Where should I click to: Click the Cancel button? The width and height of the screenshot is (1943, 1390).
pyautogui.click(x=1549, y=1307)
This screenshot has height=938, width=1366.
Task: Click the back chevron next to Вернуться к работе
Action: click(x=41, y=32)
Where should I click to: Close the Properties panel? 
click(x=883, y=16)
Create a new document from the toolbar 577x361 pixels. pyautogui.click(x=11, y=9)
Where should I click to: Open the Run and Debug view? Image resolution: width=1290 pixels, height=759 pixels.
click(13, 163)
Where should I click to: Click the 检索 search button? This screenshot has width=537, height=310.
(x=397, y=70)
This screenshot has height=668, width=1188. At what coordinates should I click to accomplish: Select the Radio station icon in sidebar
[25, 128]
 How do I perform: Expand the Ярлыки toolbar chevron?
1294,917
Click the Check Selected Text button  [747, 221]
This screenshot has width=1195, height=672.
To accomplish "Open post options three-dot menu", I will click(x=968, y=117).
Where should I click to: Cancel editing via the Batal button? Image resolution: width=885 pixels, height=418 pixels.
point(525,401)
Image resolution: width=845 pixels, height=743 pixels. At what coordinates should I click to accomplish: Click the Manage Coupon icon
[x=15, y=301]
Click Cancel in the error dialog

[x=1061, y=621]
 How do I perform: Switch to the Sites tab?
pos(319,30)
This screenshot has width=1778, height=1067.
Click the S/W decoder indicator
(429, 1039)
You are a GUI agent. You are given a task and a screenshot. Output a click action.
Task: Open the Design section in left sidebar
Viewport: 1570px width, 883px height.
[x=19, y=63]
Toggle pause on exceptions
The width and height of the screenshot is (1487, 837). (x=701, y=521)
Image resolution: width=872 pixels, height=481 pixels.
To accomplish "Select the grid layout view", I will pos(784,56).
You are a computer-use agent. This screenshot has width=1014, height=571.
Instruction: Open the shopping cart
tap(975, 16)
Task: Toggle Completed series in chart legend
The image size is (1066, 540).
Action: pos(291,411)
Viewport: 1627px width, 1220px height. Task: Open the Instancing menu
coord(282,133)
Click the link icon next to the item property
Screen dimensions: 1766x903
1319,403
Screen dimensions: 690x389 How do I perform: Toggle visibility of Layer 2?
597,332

========================================================================

## WHAT THE TASK REQUIRES
Every entry, from the first line to the last, should be retyped exactly.

## RESPONSE TO THIS TASK
Where should I click to: Click the Cancel button? The width and height of the screenshot is (1943, 1390).
pyautogui.click(x=1549, y=1307)
This screenshot has height=938, width=1366.
Task: Click the back chevron next to Вернуться к работе
Action: click(x=41, y=32)
Where should I click to: Close the Properties panel? 
click(x=883, y=16)
Create a new document from the toolbar 577x361 pixels. pyautogui.click(x=11, y=9)
Where should I click to: Open the Run and Debug view? Image resolution: width=1290 pixels, height=759 pixels.
click(13, 163)
Where should I click to: Click the 检索 search button? This screenshot has width=537, height=310.
(x=397, y=70)
This screenshot has height=668, width=1188. At what coordinates should I click to accomplish: Select the Radio station icon in sidebar
[25, 128]
 How do I perform: Expand the Ярлыки toolbar chevron?
1294,917
Click the Check Selected Text button  [747, 221]
This screenshot has width=1195, height=672.
To accomplish "Open post options three-dot menu", I will click(x=968, y=117).
Where should I click to: Cancel editing via the Batal button? Image resolution: width=885 pixels, height=418 pixels.
point(525,401)
Image resolution: width=845 pixels, height=743 pixels. At what coordinates should I click to accomplish: Click the Manage Coupon icon
[x=15, y=301]
Click Cancel in the error dialog

[x=1061, y=621]
 How do I perform: Switch to the Sites tab?
pos(319,30)
This screenshot has width=1778, height=1067.
Click the S/W decoder indicator
(429, 1039)
You are a GUI agent. You are given a task and a screenshot. Output a click action.
Task: Open the Design section in left sidebar
Viewport: 1570px width, 883px height.
[x=19, y=63]
Toggle pause on exceptions
The width and height of the screenshot is (1487, 837). (x=701, y=521)
Image resolution: width=872 pixels, height=481 pixels.
To accomplish "Select the grid layout view", I will pos(784,56).
You are a computer-use agent. This screenshot has width=1014, height=571.
Instruction: Open the shopping cart
tap(975, 16)
Task: Toggle Completed series in chart legend
The image size is (1066, 540).
Action: pos(291,411)
Viewport: 1627px width, 1220px height. Task: Open the Instancing menu
coord(282,133)
Click the link icon next to the item property
Screen dimensions: 1766x903
1319,403
Screen dimensions: 690x389 How do I perform: Toggle visibility of Layer 2?
597,332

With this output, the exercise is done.